## Task goal
Transcribe the listing below only from the line with "This screenshot has width=2100, height=1740." up to and including the line with "Task: Click the 99+ notification badge".

** Opening Records provided block **

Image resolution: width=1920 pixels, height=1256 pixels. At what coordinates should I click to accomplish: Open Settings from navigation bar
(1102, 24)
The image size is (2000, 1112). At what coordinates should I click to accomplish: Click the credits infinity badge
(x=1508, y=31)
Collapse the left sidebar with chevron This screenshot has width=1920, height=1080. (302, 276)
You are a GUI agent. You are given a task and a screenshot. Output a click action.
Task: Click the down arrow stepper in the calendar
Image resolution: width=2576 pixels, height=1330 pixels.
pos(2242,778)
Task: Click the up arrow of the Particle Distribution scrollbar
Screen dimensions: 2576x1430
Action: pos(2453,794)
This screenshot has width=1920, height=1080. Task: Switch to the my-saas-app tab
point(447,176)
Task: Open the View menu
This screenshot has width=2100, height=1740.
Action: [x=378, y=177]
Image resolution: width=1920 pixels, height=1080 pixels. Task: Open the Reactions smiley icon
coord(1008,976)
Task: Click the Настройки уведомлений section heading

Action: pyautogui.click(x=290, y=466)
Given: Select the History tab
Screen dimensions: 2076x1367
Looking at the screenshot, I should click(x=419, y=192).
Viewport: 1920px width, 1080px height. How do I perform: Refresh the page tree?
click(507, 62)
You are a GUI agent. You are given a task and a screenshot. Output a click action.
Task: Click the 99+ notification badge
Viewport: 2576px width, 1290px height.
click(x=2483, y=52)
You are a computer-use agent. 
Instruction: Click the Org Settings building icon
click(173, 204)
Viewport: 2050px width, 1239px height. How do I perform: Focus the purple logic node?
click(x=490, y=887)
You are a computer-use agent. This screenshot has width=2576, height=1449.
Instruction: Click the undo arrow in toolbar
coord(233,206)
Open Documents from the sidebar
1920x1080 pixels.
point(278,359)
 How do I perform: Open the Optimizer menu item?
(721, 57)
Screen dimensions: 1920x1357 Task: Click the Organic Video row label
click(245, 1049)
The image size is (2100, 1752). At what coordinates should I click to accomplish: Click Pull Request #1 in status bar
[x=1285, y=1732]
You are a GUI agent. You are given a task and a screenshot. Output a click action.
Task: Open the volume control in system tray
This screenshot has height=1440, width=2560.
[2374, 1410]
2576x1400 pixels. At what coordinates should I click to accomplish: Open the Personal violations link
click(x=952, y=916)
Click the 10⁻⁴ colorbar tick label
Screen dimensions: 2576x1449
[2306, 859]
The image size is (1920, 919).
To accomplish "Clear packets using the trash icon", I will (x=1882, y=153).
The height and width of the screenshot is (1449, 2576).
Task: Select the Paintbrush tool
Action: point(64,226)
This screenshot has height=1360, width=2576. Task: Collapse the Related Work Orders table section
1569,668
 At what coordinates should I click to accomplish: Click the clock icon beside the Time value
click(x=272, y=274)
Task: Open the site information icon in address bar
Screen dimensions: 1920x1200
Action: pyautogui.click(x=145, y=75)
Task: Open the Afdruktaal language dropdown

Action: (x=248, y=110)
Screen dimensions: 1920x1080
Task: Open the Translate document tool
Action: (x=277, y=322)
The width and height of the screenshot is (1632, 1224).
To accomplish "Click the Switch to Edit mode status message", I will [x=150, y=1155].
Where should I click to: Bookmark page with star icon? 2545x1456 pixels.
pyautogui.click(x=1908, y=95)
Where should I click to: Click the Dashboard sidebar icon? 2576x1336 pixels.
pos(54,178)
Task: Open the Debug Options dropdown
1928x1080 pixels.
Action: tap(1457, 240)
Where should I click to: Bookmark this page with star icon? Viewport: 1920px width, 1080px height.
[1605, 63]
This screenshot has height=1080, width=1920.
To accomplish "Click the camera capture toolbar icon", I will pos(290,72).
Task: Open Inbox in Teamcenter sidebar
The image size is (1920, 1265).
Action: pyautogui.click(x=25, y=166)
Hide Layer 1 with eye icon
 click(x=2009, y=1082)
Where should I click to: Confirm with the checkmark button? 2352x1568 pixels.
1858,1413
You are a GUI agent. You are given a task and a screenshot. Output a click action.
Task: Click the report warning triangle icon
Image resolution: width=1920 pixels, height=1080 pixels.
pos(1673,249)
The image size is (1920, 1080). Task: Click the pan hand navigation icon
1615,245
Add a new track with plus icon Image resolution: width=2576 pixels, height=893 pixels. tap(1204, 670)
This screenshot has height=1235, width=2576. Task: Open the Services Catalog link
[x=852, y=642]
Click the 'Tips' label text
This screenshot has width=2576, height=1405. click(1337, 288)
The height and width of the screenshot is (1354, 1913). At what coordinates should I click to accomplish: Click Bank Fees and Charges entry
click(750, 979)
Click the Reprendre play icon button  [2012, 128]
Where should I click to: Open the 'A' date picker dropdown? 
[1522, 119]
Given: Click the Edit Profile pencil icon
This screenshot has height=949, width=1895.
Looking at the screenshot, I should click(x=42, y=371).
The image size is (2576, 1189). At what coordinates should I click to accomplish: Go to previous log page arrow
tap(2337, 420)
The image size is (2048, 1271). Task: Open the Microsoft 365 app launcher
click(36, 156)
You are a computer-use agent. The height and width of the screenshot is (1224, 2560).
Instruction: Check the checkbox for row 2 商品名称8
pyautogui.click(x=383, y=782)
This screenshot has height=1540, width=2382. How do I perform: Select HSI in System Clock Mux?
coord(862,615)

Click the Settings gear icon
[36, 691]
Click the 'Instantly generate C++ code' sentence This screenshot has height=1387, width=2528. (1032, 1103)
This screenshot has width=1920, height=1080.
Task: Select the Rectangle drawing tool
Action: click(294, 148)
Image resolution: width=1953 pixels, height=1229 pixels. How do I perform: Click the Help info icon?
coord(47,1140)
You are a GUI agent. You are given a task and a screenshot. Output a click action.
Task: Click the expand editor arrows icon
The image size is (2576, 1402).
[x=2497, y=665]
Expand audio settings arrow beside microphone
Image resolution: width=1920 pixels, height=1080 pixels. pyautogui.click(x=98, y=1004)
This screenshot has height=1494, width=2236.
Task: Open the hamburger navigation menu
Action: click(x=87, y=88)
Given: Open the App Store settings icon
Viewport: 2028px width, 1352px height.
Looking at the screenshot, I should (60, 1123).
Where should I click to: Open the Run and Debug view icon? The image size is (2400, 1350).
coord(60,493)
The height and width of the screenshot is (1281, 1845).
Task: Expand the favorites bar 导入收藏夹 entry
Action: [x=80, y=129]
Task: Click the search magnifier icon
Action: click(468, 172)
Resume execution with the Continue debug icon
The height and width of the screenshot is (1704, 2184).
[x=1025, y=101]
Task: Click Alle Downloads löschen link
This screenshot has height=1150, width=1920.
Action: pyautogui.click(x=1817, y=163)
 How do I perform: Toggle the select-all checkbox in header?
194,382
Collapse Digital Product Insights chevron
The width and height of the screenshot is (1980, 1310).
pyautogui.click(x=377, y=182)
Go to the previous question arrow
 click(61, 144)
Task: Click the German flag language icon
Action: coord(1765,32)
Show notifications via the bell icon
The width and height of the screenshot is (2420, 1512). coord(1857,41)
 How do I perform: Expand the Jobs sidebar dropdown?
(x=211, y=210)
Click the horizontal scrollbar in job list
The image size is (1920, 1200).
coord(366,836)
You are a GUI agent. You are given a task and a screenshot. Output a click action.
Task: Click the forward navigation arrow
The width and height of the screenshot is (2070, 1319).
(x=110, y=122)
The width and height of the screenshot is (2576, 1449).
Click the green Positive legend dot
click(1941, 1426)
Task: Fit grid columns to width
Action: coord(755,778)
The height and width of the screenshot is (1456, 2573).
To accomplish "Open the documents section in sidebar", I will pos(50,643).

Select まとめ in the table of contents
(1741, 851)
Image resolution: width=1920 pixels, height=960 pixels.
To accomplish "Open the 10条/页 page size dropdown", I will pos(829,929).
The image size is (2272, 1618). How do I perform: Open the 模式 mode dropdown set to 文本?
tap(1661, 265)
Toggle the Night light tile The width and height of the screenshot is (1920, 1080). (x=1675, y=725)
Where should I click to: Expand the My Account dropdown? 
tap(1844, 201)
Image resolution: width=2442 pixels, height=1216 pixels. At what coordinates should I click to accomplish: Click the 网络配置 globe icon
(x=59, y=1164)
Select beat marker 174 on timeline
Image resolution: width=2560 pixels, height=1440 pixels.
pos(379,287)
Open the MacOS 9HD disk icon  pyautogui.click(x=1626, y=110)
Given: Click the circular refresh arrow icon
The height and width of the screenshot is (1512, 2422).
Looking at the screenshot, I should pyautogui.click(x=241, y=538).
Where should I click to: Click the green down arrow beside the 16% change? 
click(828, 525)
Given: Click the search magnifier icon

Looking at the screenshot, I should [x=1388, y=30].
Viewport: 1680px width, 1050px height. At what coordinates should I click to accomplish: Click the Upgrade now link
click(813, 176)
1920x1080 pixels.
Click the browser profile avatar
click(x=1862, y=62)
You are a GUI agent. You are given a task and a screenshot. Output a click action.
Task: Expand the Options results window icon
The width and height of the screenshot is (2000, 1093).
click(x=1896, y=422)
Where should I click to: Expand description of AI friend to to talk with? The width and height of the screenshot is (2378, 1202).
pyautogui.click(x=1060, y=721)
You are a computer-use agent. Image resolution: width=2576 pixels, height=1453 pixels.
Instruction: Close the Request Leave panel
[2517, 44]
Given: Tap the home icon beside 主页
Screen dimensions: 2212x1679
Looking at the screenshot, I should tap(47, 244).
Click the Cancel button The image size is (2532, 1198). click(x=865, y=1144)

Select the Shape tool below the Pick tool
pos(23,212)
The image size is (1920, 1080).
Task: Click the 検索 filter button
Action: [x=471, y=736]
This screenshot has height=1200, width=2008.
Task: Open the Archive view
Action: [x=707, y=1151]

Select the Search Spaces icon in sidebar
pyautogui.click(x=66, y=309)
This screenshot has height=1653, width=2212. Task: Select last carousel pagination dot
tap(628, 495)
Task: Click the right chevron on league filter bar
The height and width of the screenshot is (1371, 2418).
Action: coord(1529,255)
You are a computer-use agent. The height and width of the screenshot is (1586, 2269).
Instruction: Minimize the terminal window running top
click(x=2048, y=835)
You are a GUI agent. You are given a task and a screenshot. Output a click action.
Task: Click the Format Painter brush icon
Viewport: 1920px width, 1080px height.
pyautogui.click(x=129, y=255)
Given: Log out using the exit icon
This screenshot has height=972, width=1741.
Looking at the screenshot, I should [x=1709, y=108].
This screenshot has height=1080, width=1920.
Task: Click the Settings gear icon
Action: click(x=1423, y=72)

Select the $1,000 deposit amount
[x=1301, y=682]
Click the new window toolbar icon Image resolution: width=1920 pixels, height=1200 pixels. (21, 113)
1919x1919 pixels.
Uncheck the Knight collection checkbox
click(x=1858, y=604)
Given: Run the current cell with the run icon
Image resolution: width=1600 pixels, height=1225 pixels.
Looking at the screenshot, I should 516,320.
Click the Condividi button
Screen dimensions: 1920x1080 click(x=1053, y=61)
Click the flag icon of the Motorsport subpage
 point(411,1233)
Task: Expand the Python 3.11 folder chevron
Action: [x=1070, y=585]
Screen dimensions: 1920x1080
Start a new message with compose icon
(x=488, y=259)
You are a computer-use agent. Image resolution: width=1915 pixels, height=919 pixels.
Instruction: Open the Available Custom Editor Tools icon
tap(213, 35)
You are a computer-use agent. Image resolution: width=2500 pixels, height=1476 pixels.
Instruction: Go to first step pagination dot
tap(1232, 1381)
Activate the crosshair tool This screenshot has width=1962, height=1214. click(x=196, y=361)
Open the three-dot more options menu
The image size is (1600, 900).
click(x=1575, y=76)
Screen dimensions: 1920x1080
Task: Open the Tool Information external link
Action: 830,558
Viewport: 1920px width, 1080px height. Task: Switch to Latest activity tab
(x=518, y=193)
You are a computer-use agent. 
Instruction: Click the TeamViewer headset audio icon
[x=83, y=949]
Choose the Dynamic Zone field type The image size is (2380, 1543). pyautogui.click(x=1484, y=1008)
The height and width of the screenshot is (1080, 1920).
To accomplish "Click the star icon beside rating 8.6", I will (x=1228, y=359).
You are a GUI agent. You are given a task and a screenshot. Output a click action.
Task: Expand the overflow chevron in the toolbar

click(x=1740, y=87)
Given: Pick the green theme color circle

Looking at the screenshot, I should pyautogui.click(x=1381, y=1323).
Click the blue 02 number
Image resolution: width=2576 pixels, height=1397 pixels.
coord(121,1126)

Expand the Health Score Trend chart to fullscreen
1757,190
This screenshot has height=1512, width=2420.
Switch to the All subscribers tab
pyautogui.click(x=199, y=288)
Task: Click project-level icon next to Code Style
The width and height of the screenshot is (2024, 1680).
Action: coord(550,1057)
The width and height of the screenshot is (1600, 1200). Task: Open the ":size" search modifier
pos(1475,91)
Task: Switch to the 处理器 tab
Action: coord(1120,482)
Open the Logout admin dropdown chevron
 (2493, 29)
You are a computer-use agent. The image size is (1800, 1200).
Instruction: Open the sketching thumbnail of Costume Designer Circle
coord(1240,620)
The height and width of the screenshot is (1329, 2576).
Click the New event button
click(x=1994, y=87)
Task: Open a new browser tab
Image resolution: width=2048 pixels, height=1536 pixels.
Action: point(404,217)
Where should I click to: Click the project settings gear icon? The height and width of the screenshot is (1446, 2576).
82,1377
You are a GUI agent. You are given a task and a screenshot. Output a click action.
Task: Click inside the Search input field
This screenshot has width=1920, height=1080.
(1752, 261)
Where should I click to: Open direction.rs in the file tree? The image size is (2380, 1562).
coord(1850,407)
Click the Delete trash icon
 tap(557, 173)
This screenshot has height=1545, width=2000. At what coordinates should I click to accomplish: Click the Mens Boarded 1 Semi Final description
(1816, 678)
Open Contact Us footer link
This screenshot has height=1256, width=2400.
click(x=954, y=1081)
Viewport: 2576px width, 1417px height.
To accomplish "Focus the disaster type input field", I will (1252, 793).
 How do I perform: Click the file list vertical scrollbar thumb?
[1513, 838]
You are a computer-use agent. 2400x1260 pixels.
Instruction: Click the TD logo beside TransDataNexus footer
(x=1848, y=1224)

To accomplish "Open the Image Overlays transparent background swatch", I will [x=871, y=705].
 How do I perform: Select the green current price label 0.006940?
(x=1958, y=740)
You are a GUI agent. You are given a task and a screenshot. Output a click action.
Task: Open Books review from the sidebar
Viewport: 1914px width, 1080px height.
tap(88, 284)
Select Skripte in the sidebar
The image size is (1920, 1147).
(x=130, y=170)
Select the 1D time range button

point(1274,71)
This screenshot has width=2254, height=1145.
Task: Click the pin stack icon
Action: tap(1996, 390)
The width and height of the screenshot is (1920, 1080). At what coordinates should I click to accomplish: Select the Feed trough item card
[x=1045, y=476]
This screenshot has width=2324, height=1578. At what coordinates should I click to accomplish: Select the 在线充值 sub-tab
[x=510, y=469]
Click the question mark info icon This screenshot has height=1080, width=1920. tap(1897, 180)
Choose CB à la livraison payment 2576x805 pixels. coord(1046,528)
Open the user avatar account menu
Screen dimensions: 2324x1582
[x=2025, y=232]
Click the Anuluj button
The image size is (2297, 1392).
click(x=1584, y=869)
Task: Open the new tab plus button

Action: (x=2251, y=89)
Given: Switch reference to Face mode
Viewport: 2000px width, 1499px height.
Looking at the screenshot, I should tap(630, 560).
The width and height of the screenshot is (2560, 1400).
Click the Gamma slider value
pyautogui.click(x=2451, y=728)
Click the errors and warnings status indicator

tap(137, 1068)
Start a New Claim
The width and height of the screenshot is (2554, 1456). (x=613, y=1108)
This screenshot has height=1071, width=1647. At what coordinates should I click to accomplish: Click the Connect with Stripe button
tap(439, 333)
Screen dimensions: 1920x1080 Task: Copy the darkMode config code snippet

** Closing Records provided block **

## Exercise solution
This screenshot has width=2100, height=1740.
Action: [x=378, y=177]
Image resolution: width=1920 pixels, height=1080 pixels. Task: Open the Reactions smiley icon
coord(1008,976)
Task: Click the Настройки уведомлений section heading

Action: pyautogui.click(x=290, y=466)
Given: Select the History tab
Screen dimensions: 2076x1367
Looking at the screenshot, I should click(x=419, y=192).
Viewport: 1920px width, 1080px height. How do I perform: Refresh the page tree?
click(507, 62)
You are a GUI agent. You are given a task and a screenshot. Output a click action.
Task: Click the 99+ notification badge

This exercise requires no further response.